• _Lesetext_:

================================

22.11.22 –
Am Freitag, 25. November, jährt sich erneut der Internationale Tag zur Beseitigung von Gewalt an Frauen – und immer noch sind die Zahlen erschreckend. Jede Stunde werden in Deutschland durchschnittlich 13 Frauen Opfer von Gewalt in Partnerschaften. Alle zweieinhalb Tage stirbt eine Frau durch die Gewalttat ihres Partners oder Ex-Partners.
Mit der Istanbul Konvention hat sich unter anderem auch Deutschland dazu verpflichtet, Frauen und Kinder mehr vor häuslicher Gewalt zu schützen. Dadurch bindet sich Deutschland an eine gewisse Anzahl an Frauenhausplätzen auf 100.000 Einwohner*innen sowie an weitere Präventions- und Interventionsmaßnahmen. Allerdings fehlt hierfür in vielen Kommunen das Geld, denn jegliche Maßnahmen im Bereich „Gewalt gegen Frauen“ fallen häufig in den Bereich „freiwillige Leistungen“. Das erschwert vor allem verschuldeten Kommunen wie Trier, ein ausreichendes Angebot zu schaffen.
Es ist daher unerlässlich, dass Bund und Länder Fördermittel bereitstellen und diese vor allem schneller fließen als bisher, um Betroffenen besser und schneller helfen zu können. Auch die Präventionsarbeit darf hierbei nicht vergessen werden und ist keinesfalls nur ein schönes Add-on. Denn nur gute und ausreichende Prävention kann Frauen und Kinder wirklich schützen!

================================

• _Datenteil_:
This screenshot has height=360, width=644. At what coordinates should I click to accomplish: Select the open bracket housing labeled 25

================================

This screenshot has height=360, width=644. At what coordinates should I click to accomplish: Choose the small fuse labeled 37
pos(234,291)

================================

• _Aufgaben_:
• A. Geben Sie aus dem Lesetext alles von „Mit der Istanbul“ bis hinunter zu „Angebot zu schaffen.“ wortgetreu wieder.
• B. Wie viele Frauen werden laut Lesetext in Deutschland jede Stunde durchschnittlich Opfer von Gewalt in Partnerschaften?

• _Lösungen_:
• A.
Mit der Istanbul Konvention hat sich unter anderem auch Deutschland dazu verpflichtet, Frauen und Kinder mehr vor häuslicher Gewalt zu schützen. Dadurch bindet sich Deutschland an eine gewisse Anzahl an Frauenhausplätzen auf 100.000 Einwohner*innen sowie an weitere Präventions- und Interventionsmaßnahmen. Allerdings fehlt hierfür in vielen Kommunen das Geld, denn jegliche Maßnahmen im Bereich „Gewalt gegen Frauen“ fallen häufig in den Bereich „freiwillige Leistungen“. Das erschwert vor allem verschuldeten Kommunen wie Trier, ein ausreichendes Angebot zu schaffen.

• B. Durchschnittlich 13 Frauen.